**EXERCISE DIRECTIONS:**
Using the option agreement excerpt below, answer:
1. What kind of transferee does the certificate legend specifically include among persons barred from selling or transferring the shares?
2. For at most how many days after a registration becomes effective may the Employee be asked to agree not to sell any Shares?
3. How does the Employee acknowledge their participation in the Plan?

**DOCUMENT:**

►

The person(s) who exercise the Option shall warrant to the Company, at the time of such exercise, that such person(s) are acquiring such Shares for their own respective accounts, for investment, and not with a view to, or for sale in connection with, the distribution of any such Shares, in which event the person(s) acquiring such Shares shall be bound by the provisions of the following legend which shall be endorsed upon the certificate(s) evidencing the Shares issued pursuant to such exercise:


  “The shares represented by this certificate have been taken for investment and they may not be sold or otherwise transferred by any person, including a pledgee, unless (1) either (a) a Registration Statement with respect to such shares shall be effective under the Securities Act of 1933, as amended, or (b) the Company shall have received an opinion of counsel satisfactory to it that an exemption from registration under such Act is then available, and (2) there shall have been compliance with all applicable state securities laws;” and

(b)  

If the Company so requires, the Company shall have received an opinion of its counsel that the Shares may be issued upon such particular exercise in compliance with the 1933 Act without registration thereunder. Without limiting the generality of the foregoing, the Company may delay issuance of the Shares until completion of any action or obtaining of any consent, which the Company deems necessary under any applicable law (including without limitation state securities or “blue sky” laws).


  12. RESTRICTIONS ON TRANSFER OF SHARES .

        12.1 If, in connection with a registration statement filed by the Company pursuant to the Securities Act, the Company or its underwriter so requests, the Employee will agree not to sell any Shares for a period not to exceed 180 days following the effectiveness of such registration.

        12.2 The Employee acknowledges and agrees that neither the Company, its shareholders nor its directors and officers, has any duty or obligation to disclose to the Employee any material information regarding the business of the Company or affecting the value of the Shares before, at the time of, or following a termination of the employment of the Employee by the Company, including, without limitation, any information concerning plans for the Company to make a public offering of its securities or to be acquired by or merged with or into another firm or entity.

5



  13. NO OBLIGATION TO EMPLOY .

        The Company is not by the Plan or this Option obligated to continue the Employee as an employee of the Company or an Affiliate. The Employee acknowledges: (i) that the Plan is discretionary in nature and may be suspended or terminated by the Company at any time; (ii) that the grant of the Option is a one-time benefit which does not create any contractual or other right to receive future grants of options, or benefits in lieu of options; (iii) that all determinations with respect to any such future grants, including, but not limited to, the times when options shall be granted, the number of shares subject to each option, the option price, and the time or times when each option shall be exercisable, will be at the sole discretion of the Company; (iv) that the Employee’s participation in the Plan is voluntary; (v) that the value of the Option is an extraordinary item of compensation which is outside the scope of the Employee’s employment contract, if any; and (vi) that the Option is not part of normal or expected compensation for purposes of calculating any severance, resignation, redundancy, end of service payments, bonuses, long-service awards, pension or retirement benefits or similar payments.

  14. OPTION IS INTENDED TO BE AN ISO .

◄

**DATASET SECTION:**
►

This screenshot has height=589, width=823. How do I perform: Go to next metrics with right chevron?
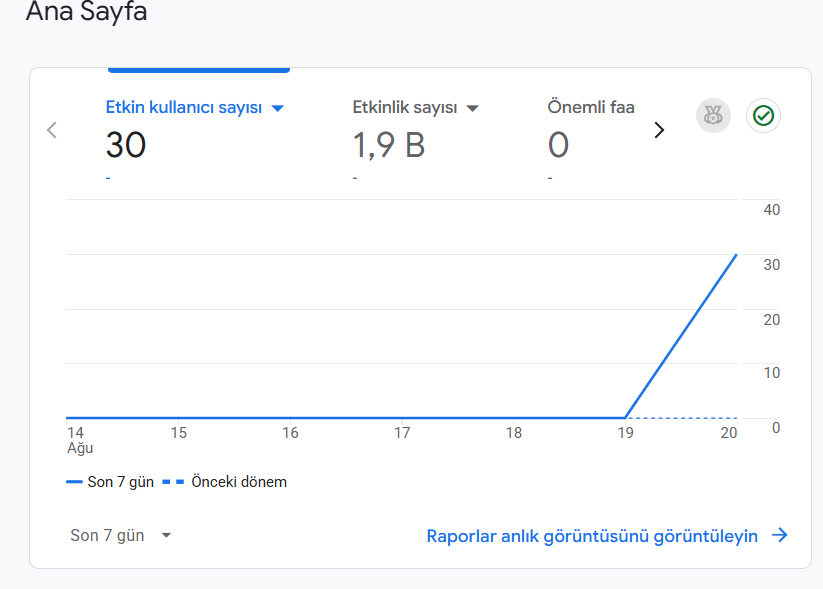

◄

**EXERCISE RESPONSE:**
1. A pledgee.
2. 180 days.
3. As voluntary.